My artwork was on view September 2-19, 2010, at the Johnson County (Kansas) Library’s Central Resources Center. The "Work: In Progress" show spans several decades, and gives kind of a past/present/future view of my work. It included some of the 2-D work from my "first art career" in the 1980s, all of the current paper sculptures, and sketchbook pages, which show some of my works in progress--a glimpse of the future.
The left-hand (southern) display case focused on my fantasy artwork, and this collection is the focus of this post. I'll focus on the other display next time.
The fantasy collection included three images from my “first art career” as a science fiction and fantasy artist/illustrator in the 1980s, as well as my current, mixed media paper sculptures, many of which have been shown at the ConQuesT, Conestoga, and Capricon science fiction and fantasy conventions. All of the paper sculptures were displayed in the “Paper Dragons” show, Roeland Park, KS, March 2010.
"Stormwings" 1985, acrylic on Masonite.
This painting took 6 months to create, from first sketches through final brushstroke. Back in those days, I had to rely on images clipped from publications, for reference material. It took a week to find a grainy newspaper image of ducks taking off from a pond, that I could use for "wing" reference. Nowadays, I'd have hundreds of images available with one image search!
"Harmony" 1984, graphite on paper.
I used this drawing for our "Christmas Print" in 1984, and displayed it at numerous shows.
"Enlightenment" 1988, ink on Bristol board.
This piece was used for a "Christmas Print" in 1988. The model for the little boy was my son Ty, who was two years old at the time. The titles on the spines of the books on the shelves behind him were all titles of books written or published by people on our Christmas mailing list that year.
"The White Dragon in His Cloud" 2007, mixed media paper sculpture.
This was my first piece of paper sculpture. I'd been thinking about the possibilities of making dragons in paper sculpture for quite some time, and a few months earlier I'd spent a fun afternoon doing somewhat nonobjective acrylic paintings. I wasn't sure what to do with them, however, until one day I sat down and began to make my little dragon. This piece took an afternoon (and the better part of two years) to make.
"A Nest in the Wildwood" 2009, mixed media paper sculpture.
I used painted bits for the background that date back to 2007, but the rendering on the feathers is more sophisticated than my little "White Dragon."
"The Wild Thing in the Weeds" 2009. Mixed media paper sculpture.
This piece was completed not long after "Wildwood," and I drew my materials from the same sources.

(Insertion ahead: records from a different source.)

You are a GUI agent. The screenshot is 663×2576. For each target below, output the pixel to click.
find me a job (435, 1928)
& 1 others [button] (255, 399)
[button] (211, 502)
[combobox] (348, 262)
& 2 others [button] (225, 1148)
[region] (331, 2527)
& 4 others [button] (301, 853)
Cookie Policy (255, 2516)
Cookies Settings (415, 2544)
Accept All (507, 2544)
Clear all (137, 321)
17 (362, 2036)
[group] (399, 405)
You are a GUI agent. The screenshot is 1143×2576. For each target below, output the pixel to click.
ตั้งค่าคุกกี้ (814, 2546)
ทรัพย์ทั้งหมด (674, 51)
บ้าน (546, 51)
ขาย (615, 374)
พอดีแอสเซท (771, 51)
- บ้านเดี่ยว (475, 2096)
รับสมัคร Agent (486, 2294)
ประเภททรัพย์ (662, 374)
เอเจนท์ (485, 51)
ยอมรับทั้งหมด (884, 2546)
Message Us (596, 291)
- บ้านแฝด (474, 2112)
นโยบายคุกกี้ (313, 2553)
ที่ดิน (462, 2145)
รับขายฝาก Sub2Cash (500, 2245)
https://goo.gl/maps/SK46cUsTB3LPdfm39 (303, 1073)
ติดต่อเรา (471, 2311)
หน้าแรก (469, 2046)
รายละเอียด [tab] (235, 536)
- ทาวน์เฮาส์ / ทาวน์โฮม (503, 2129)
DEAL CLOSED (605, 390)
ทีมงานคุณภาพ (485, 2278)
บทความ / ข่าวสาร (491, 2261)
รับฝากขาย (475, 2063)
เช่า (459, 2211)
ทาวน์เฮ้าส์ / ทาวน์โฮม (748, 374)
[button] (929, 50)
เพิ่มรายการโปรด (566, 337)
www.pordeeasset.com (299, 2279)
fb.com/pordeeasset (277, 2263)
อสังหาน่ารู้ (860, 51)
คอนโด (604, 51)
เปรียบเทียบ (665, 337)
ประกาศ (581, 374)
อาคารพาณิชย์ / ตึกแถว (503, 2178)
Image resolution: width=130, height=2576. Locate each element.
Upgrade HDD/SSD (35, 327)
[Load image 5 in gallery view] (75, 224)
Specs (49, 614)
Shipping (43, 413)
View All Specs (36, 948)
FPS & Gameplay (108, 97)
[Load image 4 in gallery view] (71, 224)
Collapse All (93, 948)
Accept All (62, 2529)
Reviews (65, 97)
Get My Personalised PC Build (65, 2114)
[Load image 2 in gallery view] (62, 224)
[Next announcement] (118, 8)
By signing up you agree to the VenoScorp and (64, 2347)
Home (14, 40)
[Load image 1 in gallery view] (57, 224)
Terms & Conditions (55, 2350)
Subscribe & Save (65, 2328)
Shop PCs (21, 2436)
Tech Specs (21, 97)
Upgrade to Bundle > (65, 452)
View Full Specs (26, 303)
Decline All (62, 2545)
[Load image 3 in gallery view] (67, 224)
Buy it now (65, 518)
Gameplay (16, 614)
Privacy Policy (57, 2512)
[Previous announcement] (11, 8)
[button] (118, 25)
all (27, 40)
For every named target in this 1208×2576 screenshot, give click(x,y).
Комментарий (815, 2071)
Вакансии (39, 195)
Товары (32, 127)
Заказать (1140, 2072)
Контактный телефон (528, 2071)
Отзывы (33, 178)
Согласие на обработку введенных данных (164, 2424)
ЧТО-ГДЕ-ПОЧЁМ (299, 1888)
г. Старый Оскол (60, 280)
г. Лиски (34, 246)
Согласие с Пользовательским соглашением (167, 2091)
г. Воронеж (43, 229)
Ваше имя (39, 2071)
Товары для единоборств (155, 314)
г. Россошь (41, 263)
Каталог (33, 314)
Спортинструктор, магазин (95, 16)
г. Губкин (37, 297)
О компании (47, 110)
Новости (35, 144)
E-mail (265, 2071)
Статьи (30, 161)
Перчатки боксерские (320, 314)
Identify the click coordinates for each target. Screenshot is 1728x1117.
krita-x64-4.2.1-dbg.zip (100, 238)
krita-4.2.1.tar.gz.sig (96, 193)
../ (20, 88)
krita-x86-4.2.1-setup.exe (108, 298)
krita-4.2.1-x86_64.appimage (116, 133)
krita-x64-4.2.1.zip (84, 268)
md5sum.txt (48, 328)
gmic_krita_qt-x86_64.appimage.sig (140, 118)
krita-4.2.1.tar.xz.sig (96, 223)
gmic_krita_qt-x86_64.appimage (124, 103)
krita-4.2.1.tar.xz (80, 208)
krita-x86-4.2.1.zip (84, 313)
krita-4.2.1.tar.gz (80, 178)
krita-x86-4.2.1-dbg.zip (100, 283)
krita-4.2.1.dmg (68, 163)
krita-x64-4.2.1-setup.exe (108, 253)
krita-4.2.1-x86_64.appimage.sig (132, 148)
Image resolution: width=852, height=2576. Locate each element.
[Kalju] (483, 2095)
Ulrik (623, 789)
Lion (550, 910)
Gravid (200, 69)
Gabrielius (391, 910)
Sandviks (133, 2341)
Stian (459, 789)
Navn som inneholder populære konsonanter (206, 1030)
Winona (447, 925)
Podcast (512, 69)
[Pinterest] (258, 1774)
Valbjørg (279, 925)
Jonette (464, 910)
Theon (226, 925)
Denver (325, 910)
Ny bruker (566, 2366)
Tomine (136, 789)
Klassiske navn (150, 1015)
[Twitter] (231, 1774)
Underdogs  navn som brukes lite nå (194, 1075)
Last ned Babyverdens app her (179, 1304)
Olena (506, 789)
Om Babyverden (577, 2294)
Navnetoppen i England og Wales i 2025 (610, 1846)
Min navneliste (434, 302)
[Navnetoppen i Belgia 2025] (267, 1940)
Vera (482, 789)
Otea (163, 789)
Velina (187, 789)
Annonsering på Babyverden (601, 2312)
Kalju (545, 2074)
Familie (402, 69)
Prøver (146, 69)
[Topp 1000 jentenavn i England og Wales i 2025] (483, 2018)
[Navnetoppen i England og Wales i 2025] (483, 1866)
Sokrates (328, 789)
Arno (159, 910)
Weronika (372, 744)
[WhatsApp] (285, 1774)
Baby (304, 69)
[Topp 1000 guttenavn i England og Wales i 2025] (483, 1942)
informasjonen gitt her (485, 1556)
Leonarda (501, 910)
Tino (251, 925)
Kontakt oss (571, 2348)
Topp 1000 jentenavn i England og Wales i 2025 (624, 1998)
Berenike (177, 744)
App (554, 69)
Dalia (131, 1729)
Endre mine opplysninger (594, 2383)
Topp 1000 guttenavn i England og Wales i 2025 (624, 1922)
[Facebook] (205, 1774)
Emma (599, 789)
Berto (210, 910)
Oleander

"Bone Dragon" 2009, mixed media paper sculpture.
Kindly lent from the collection of Karin I. Frank.
This was my first exploration of some of the more abstract possibilities of paper sculpture.
"Denizen of the Winter Trees" 2009, mixed media paper sculpture.
I spent several months developing the prototype pattern for this dragon form. You'll also see that I created variations on it for another piece, "Treetop Primaries." This artwork also incorporates a real silver maple twig.
Development pages for "Treetop Primaries," 2009.
The "Work: In Progress" show attempted to show something of my process for creating artwork. To that end, I included four sketchbook spreads, including this one.
"Treetop Primaries" 2009-2010, mixed media paper sculpture.
Completed in 2009 (see the "Development pages" that were displayed with it) and adjusted in 2010, "Treetop Primaries" is the largest paper sculpture I had created by the time of the "Work: In Progress" show. I developed the dragon forms from the pattern originally developed for "Denizen of the Winter Trees," and also incorporated several real silver maple twigs into the design.
"The Leaf Thing" 2010, mixed media paper sculpture.
I so enjoyed working with the leaves in the background of "Treetop Primaries" that I made some more . . . then wondered what kind of fantasy creature might inhabit trees where tiny dragons live. I kept calling this piece "my 'leaf' thing" while doing the initial development, and finally decided that the creature also was a "Leaf Thing."